This task calls for printing every entry exactly.

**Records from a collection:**
....................

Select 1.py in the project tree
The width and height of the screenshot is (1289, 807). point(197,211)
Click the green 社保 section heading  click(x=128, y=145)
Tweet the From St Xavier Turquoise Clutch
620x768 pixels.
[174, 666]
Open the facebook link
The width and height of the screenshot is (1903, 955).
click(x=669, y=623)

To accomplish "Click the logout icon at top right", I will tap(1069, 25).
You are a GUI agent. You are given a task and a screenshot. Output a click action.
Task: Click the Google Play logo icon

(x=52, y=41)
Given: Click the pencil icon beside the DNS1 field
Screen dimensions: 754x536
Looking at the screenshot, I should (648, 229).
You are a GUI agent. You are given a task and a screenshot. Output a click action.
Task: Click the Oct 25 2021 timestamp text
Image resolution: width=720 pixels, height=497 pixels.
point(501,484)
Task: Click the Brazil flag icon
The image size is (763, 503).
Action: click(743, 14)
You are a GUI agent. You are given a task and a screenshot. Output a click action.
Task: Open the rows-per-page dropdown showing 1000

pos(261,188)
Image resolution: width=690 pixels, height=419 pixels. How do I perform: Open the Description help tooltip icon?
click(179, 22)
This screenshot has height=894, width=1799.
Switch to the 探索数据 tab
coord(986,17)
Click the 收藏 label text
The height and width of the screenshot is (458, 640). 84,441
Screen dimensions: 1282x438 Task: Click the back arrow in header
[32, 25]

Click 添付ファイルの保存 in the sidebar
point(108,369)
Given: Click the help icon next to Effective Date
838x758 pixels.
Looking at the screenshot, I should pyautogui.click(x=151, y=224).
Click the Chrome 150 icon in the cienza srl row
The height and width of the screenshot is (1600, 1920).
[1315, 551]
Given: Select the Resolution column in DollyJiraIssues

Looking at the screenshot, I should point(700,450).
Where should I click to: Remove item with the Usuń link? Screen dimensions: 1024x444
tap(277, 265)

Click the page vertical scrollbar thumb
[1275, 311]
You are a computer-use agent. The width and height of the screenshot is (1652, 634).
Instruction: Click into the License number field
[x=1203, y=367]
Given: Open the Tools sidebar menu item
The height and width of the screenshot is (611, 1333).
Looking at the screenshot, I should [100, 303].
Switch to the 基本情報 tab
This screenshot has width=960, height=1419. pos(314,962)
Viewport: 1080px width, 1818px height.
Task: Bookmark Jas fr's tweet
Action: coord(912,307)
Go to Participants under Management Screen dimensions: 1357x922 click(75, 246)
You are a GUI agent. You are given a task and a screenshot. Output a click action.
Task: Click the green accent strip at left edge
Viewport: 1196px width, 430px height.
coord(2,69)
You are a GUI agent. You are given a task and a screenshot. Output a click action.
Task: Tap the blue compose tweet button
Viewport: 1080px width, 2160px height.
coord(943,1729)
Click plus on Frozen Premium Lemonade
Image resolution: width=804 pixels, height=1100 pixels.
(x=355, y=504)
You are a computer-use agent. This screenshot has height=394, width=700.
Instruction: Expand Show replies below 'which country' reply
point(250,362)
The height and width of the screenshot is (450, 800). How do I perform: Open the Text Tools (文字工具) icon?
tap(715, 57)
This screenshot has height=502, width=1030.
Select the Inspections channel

....................

**Task response:**
Select 1.py in the project tree
The width and height of the screenshot is (1289, 807). point(197,211)
Click the green 社保 section heading  click(x=128, y=145)
Tweet the From St Xavier Turquoise Clutch
620x768 pixels.
[174, 666]
Open the facebook link
The width and height of the screenshot is (1903, 955).
click(x=669, y=623)

To accomplish "Click the logout icon at top right", I will tap(1069, 25).
You are a GUI agent. You are given a task and a screenshot. Output a click action.
Task: Click the Google Play logo icon

(x=52, y=41)
Given: Click the pencil icon beside the DNS1 field
Screen dimensions: 754x536
Looking at the screenshot, I should (648, 229).
You are a GUI agent. You are given a task and a screenshot. Output a click action.
Task: Click the Oct 25 2021 timestamp text
Image resolution: width=720 pixels, height=497 pixels.
point(501,484)
Task: Click the Brazil flag icon
The image size is (763, 503).
Action: click(743, 14)
You are a GUI agent. You are given a task and a screenshot. Output a click action.
Task: Open the rows-per-page dropdown showing 1000

pos(261,188)
Image resolution: width=690 pixels, height=419 pixels. How do I perform: Open the Description help tooltip icon?
click(179, 22)
This screenshot has height=894, width=1799.
Switch to the 探索数据 tab
coord(986,17)
Click the 收藏 label text
The height and width of the screenshot is (458, 640). 84,441
Screen dimensions: 1282x438 Task: Click the back arrow in header
[32, 25]

Click 添付ファイルの保存 in the sidebar
point(108,369)
Given: Click the help icon next to Effective Date
838x758 pixels.
Looking at the screenshot, I should pyautogui.click(x=151, y=224).
Click the Chrome 150 icon in the cienza srl row
The height and width of the screenshot is (1600, 1920).
[1315, 551]
Given: Select the Resolution column in DollyJiraIssues

Looking at the screenshot, I should point(700,450).
Where should I click to: Remove item with the Usuń link? Screen dimensions: 1024x444
tap(277, 265)

Click the page vertical scrollbar thumb
[1275, 311]
You are a computer-use agent. The width and height of the screenshot is (1652, 634).
Instruction: Click into the License number field
[x=1203, y=367]
Given: Open the Tools sidebar menu item
The height and width of the screenshot is (611, 1333).
Looking at the screenshot, I should [100, 303].
Switch to the 基本情報 tab
This screenshot has width=960, height=1419. pos(314,962)
Viewport: 1080px width, 1818px height.
Task: Bookmark Jas fr's tweet
Action: coord(912,307)
Go to Participants under Management Screen dimensions: 1357x922 click(75, 246)
You are a GUI agent. You are given a task and a screenshot. Output a click action.
Task: Click the green accent strip at left edge
Viewport: 1196px width, 430px height.
coord(2,69)
You are a GUI agent. You are given a task and a screenshot. Output a click action.
Task: Tap the blue compose tweet button
Viewport: 1080px width, 2160px height.
coord(943,1729)
Click plus on Frozen Premium Lemonade
Image resolution: width=804 pixels, height=1100 pixels.
(x=355, y=504)
You are a computer-use agent. This screenshot has height=394, width=700.
Instruction: Expand Show replies below 'which country' reply
point(250,362)
The height and width of the screenshot is (450, 800). How do I perform: Open the Text Tools (文字工具) icon?
tap(715, 57)
This screenshot has height=502, width=1030.
Select the Inspections channel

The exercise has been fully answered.